--- PROMPT ---
Revise the material below so that every "Image resolution" becomes "Screenshot size", keeping everything else unchanged. Omit the pictures from your version.

--- Item coordinate data ---
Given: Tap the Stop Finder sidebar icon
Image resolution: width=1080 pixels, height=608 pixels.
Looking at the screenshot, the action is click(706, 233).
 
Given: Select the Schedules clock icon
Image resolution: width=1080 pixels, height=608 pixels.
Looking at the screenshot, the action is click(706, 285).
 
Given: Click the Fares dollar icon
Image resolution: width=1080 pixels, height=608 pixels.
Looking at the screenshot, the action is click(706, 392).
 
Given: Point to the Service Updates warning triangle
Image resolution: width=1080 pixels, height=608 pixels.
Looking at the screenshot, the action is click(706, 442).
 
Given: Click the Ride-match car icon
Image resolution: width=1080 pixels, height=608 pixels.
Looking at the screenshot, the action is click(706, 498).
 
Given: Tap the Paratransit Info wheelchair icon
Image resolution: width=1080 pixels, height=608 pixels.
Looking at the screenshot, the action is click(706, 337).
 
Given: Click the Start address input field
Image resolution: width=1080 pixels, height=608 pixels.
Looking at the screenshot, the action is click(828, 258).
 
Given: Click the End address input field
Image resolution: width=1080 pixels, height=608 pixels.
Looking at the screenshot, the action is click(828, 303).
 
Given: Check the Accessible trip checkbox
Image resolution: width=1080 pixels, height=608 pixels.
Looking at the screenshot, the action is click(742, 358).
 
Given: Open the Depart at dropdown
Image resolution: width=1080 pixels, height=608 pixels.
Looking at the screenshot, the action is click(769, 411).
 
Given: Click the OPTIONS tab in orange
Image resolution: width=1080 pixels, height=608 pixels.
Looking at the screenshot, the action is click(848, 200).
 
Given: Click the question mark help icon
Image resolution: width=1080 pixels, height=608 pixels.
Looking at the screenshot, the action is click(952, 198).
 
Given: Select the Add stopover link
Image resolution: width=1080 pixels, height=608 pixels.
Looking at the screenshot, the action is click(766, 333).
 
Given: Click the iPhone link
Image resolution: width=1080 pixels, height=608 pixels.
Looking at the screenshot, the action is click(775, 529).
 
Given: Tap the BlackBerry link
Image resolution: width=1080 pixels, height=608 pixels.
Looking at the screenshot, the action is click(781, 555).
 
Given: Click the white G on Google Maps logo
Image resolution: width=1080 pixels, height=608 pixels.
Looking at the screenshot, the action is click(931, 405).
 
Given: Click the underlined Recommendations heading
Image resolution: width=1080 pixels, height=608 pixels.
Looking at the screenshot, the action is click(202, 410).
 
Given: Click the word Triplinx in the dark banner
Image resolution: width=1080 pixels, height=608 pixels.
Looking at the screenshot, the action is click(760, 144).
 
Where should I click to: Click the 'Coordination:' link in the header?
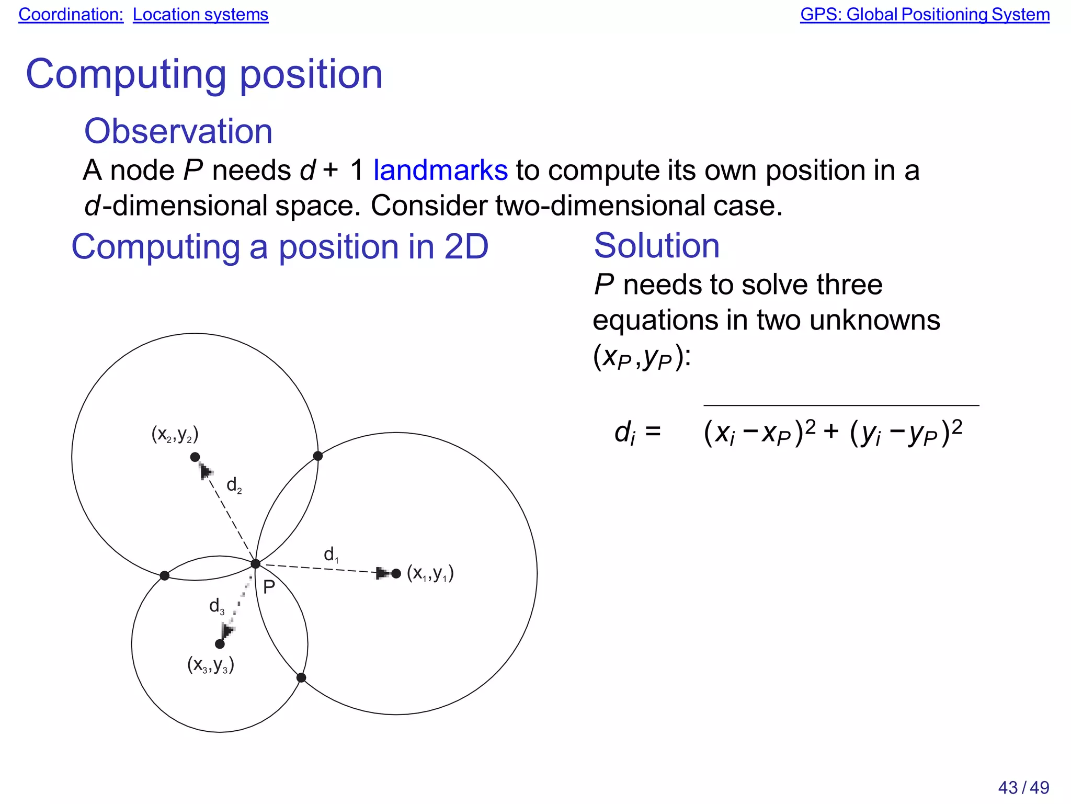click(x=71, y=15)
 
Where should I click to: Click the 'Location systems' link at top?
click(x=200, y=15)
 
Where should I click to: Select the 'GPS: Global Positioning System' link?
click(x=925, y=15)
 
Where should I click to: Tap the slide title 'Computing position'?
click(x=204, y=74)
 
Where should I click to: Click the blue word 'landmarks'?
click(x=440, y=171)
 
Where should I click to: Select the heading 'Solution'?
click(x=657, y=245)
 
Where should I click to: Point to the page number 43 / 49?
click(x=1023, y=787)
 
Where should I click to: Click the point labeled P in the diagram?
click(x=255, y=564)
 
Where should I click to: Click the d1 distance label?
click(x=331, y=554)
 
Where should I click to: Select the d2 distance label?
click(x=234, y=485)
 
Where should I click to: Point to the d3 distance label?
click(x=217, y=606)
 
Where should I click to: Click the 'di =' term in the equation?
click(x=637, y=433)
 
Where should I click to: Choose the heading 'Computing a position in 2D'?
click(x=280, y=246)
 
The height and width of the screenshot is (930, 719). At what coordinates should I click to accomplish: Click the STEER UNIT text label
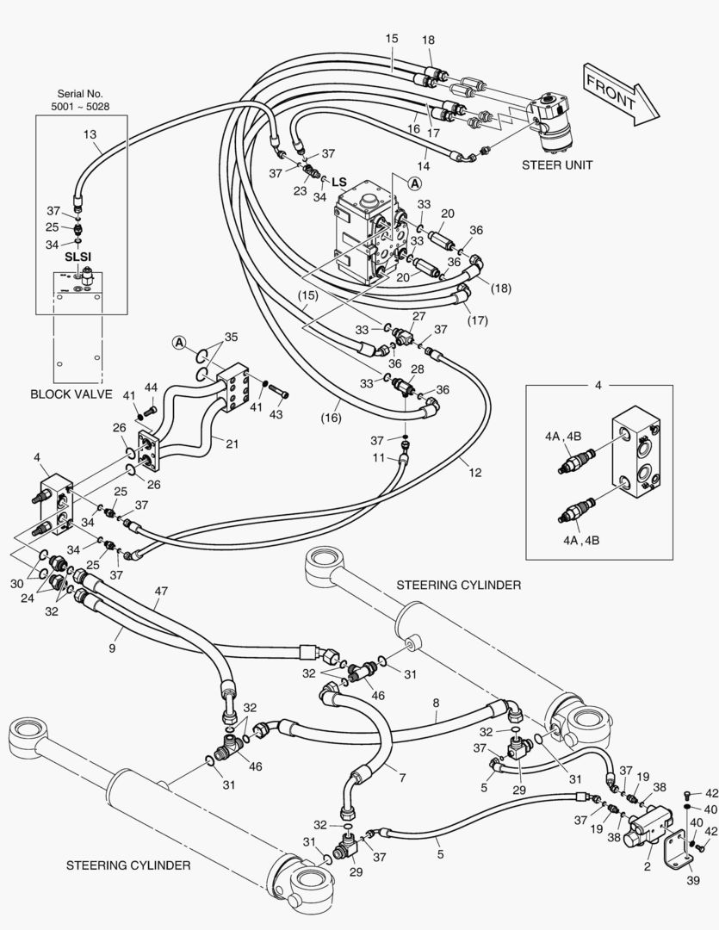[557, 165]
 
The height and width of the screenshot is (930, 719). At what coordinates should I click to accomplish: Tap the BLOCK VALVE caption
[71, 394]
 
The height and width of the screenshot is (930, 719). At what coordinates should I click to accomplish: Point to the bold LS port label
[338, 182]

--- IN RESPONSE ---
Given: Tap the Stop Finder sidebar icon
Screenshot size: width=1080 pixels, height=608 pixels.
Looking at the screenshot, the action is click(706, 233).
 
Given: Select the Schedules clock icon
Screenshot size: width=1080 pixels, height=608 pixels.
Looking at the screenshot, the action is click(706, 285).
 
Given: Click the Fares dollar icon
Screenshot size: width=1080 pixels, height=608 pixels.
Looking at the screenshot, the action is click(706, 392).
 
Given: Point to the Service Updates warning triangle
Screenshot size: width=1080 pixels, height=608 pixels.
Looking at the screenshot, the action is click(706, 442).
 
Given: Click the Ride-match car icon
Screenshot size: width=1080 pixels, height=608 pixels.
Looking at the screenshot, the action is click(706, 498).
 
Given: Tap the Paratransit Info wheelchair icon
Screenshot size: width=1080 pixels, height=608 pixels.
Looking at the screenshot, the action is click(706, 337).
 
Given: Click the Start address input field
Screenshot size: width=1080 pixels, height=608 pixels.
Looking at the screenshot, the action is click(828, 258).
 
Given: Click the End address input field
Screenshot size: width=1080 pixels, height=608 pixels.
Looking at the screenshot, the action is click(828, 303).
 
Given: Check the Accessible trip checkbox
Screenshot size: width=1080 pixels, height=608 pixels.
Looking at the screenshot, the action is click(742, 358).
 
Given: Open the Depart at dropdown
Screenshot size: width=1080 pixels, height=608 pixels.
Looking at the screenshot, the action is click(769, 411).
 
Given: Click the OPTIONS tab in orange
Screenshot size: width=1080 pixels, height=608 pixels.
Looking at the screenshot, the action is click(848, 200).
 
Given: Click the question mark help icon
Screenshot size: width=1080 pixels, height=608 pixels.
Looking at the screenshot, the action is click(952, 198).
 
Given: Select the Add stopover link
Screenshot size: width=1080 pixels, height=608 pixels.
Looking at the screenshot, the action is click(766, 333).
 
Given: Click the iPhone link
Screenshot size: width=1080 pixels, height=608 pixels.
Looking at the screenshot, the action is click(775, 529).
 
Given: Tap the BlackBerry link
Screenshot size: width=1080 pixels, height=608 pixels.
Looking at the screenshot, the action is click(781, 555).
 
Given: Click the white G on Google Maps logo
Screenshot size: width=1080 pixels, height=608 pixels.
Looking at the screenshot, the action is click(931, 405).
 
Given: Click the underlined Recommendations heading
Screenshot size: width=1080 pixels, height=608 pixels.
Looking at the screenshot, the action is click(202, 410).
 
Given: Click the word Triplinx in the dark banner
Screenshot size: width=1080 pixels, height=608 pixels.
Looking at the screenshot, the action is click(760, 144).
 
Where should I click to: Click the 'Coordination:' link in the header?
click(x=71, y=15)
 
Where should I click to: Click the 'Location systems' link at top?
click(x=200, y=15)
 
Where should I click to: Select the 'GPS: Global Positioning System' link?
click(x=925, y=15)
 
Where should I click to: Tap the slide title 'Computing position'?
click(x=204, y=74)
 
Where should I click to: Click the blue word 'landmarks'?
click(x=440, y=171)
 
Where should I click to: Select the heading 'Solution'?
click(x=657, y=245)
 
Where should I click to: Point to the page number 43 / 49?
click(x=1023, y=787)
 
Where should I click to: Click the point labeled P in the diagram?
click(x=255, y=564)
 
Where should I click to: Click the d1 distance label?
click(x=331, y=554)
 
Where should I click to: Select the d2 distance label?
click(x=234, y=485)
 
Where should I click to: Point to the d3 distance label?
click(x=217, y=606)
 
Where should I click to: Click the 'di =' term in the equation?
click(x=637, y=433)
 
Where should I click to: Choose the heading 'Computing a position in 2D'?
click(x=280, y=246)
 
The height and width of the screenshot is (930, 719). At what coordinates should I click to accomplish: Click the STEER UNIT text label
[557, 165]
 
The height and width of the screenshot is (930, 719). At what coordinates should I click to accomplish: Tap the BLOCK VALVE caption
[71, 394]
 
The height and width of the screenshot is (930, 719). At what coordinates should I click to accomplish: Point to the bold LS port label
[338, 182]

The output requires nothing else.